Township in Ohio, US

Greenville Township is one of the twenty townships of Darke County, Ohio, United States. The 2020 census found 17,159 people in the township, 4,373 of whom lived in the unincorporated parts of the township.

==Geography==
Located in the center of the county, it borders the following townships:
- Brown Township - north
- Richland Township - northeast
- Adams Township - east
- Van Buren Township - southeast
- Neave Township - south
- Liberty Township - southwest
- Washington Township - west
- Jackson Township - northwest corner

The city of Greenville, the county seat of Darke County, is located in central Greenville Township. The unincorporated community of Woodington is on the border between Greenville and Brown townships, and is named after its first settler, John Woodington.

==Name and history==
Greenville Township was the original township of Darke County, and at first contained all of its territory.
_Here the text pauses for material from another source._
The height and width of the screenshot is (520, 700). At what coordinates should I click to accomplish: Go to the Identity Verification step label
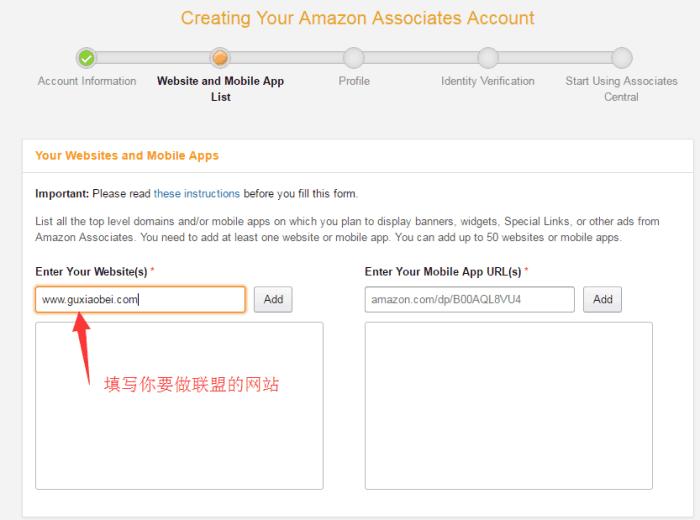pyautogui.click(x=488, y=81)
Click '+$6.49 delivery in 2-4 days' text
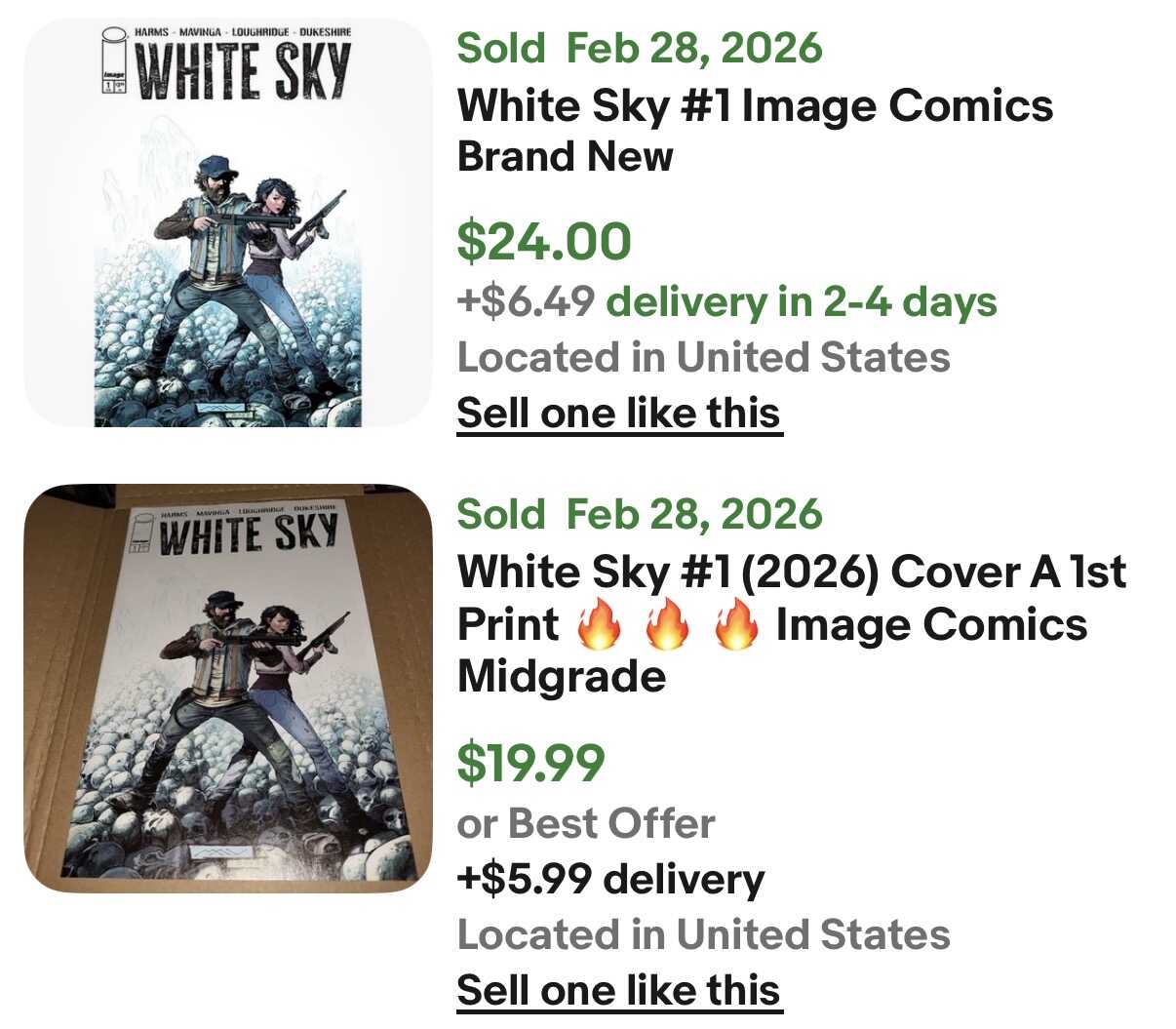 726,302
It is the only Greenville Township statewide.

==Government==
The township is governed by a three-member board of trustees, who are elected in November of odd-numbered years to a four-year term beginning on the following January 1. Two are elected in the year after the presidential election and one is elected in the year before it. There is also an elected township fiscal officer, who serves a four-year term beginning on April 1 of the year after the election, which is held in November of the year before the presidential election. Vacancies in the fiscal officership or on the board of trustees are filled by the remaining trustees.